At the beginning of the chapter, readers see Obi's views on corruption: he thinks the old generation of Nigerians must die out so that corruption will come to an end. This view seems quite bold, sweeping, and pitiless. But Obi's experiences in Nigeria now show the weakness of his view. As a strategy, Obi's view amounts to doing nothing but waiting. Unfortunately, the old Nigerians have not died yet, and corruption is hardly limited to the old. The young fee-collector Obi runs into at customs is also corrupt. The situation on the bus also reveals the instability and fearfulness of a society that runs on corruption. Everyone fears a stranger in this situation, because they do not know who might turn them over to the police. This fear will be borne out in Obi's case, when he is arrested at the end of the novel.

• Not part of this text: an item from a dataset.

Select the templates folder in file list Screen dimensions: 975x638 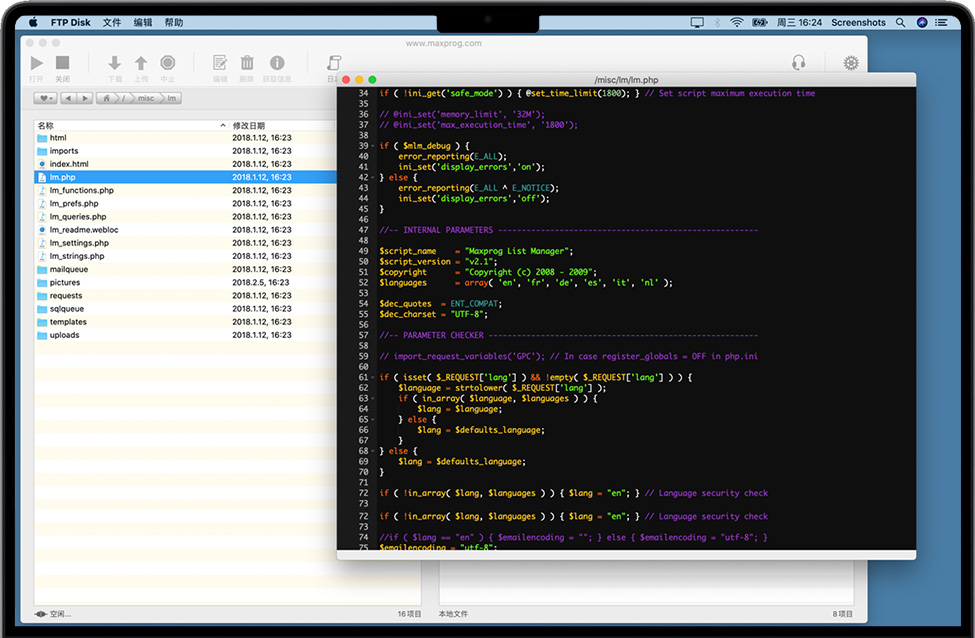click(68, 322)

The discussion of "the modern novel" between Obi and the chairman of the commission is said to range "from Graham Greene to [Amos] Tutuola." This is a short range, even for a discussion of the modern novel in 1956. Instead of being wildly disparate, the novels are close in publication date and close in subject matter. The novel by British novelist Graham Greene (1904–91) they discuss is The Heart of the Matter (1948), a novel about a British commissioner of police who comes to grief in West Africa, in British Sierra Leone. The novel they discuss at the other end of the range is Nigerian author Amos Tutuola's (1920–97) The Palm-Wine Drinkard and His Dead Palm-Wine Tapster in the Deads' Town (1952). This was the first Nigerian novel to attain international recognition. In a way, Obi and the commissioner do not discuss "the modern novel" so much as the modern African novel or the modern Nigerian novel.

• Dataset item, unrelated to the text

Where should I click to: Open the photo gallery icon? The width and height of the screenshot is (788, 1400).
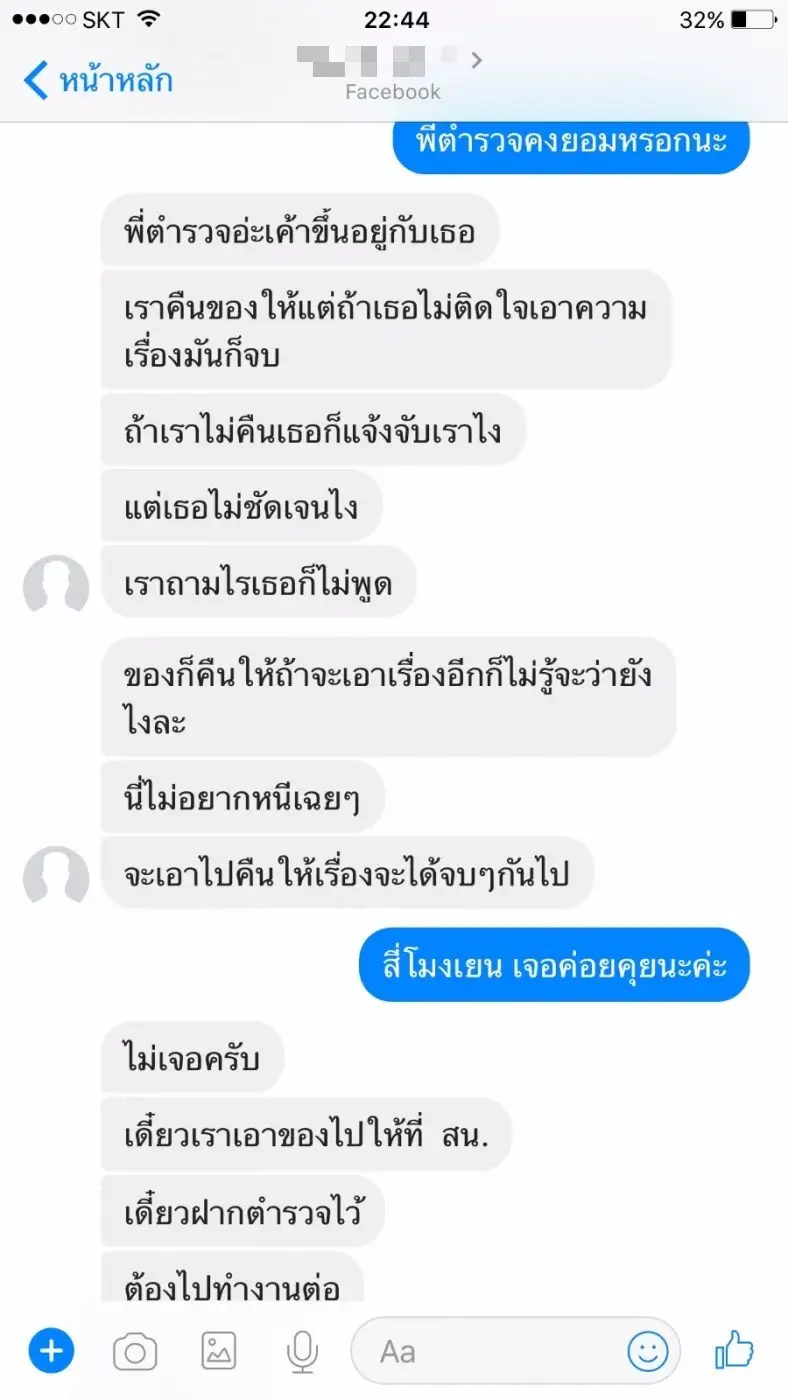point(219,1352)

It might seem strange to include Greene's novel of a corrupt police commissioner in a list of African novels, and it is true that Obi does not use the phrase "African novel." But European novels about the colonies loom large in No Longer at Ease. One is the novella Heart of Darkness (1899), by English novelist Joseph Conrad (1857–1924), which Obi thinks about later in this novel. Another is British novelist Evelyn Waugh's (1903–66) A Handful of Dust (1934), which Obi mentions here in Chapter 5. Both of these novels are about the terrifying barbarity their European protagonists encounter in the colonies: Conrad's novel is set in Africa and Waugh's in South America. Clearly, author Chinua Achebe sees fictional depictions of colonialism as part of the heritage of the African novel. In an interview in The Paris Review (1994) Achebe says that as a historian, "No important story can fail to tell us something of value to us."

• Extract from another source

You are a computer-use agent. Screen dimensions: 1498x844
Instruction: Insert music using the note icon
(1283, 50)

Another important aspect of Obi's discussion of literature in Chapter 5 is his comment on tragedy. The Heart of the Matter ends with its main character, Scobie, committing suicide over his inability to choose between love of God and love of a woman. Obi, surprisingly, calls this a "happy ending." In contrast, says Obi, "Real tragedy is never resolved. It goes on hopelessly forever." No Longer at Ease is a model of "real tragedy," by Obi's definition. This novel is circular, repeatedly returning readers to the moment of Obi's judgment without showing that judgment. Thus, in a way, Obi's story is "never resolved," just as Obi says real tragedy never is. Additionally, here in Chapter 5 Obi is compared to his grandfather, Ogbuefi Okonkwo, protagonist of Things Fall Apart, the first novel in author Chinua Achebe's African trilogy. That novel ends with Ogbuefi Okonkwo's suicide, just like the "happy ending" of The Heart of the Matter. Because Obi is described as "Ogbuefi Okonkwo come back ... exact, perfect," that means Ogbuefi Okonkwo's tragedy continues, hopelessly unresolved, in the tragedy of Obi.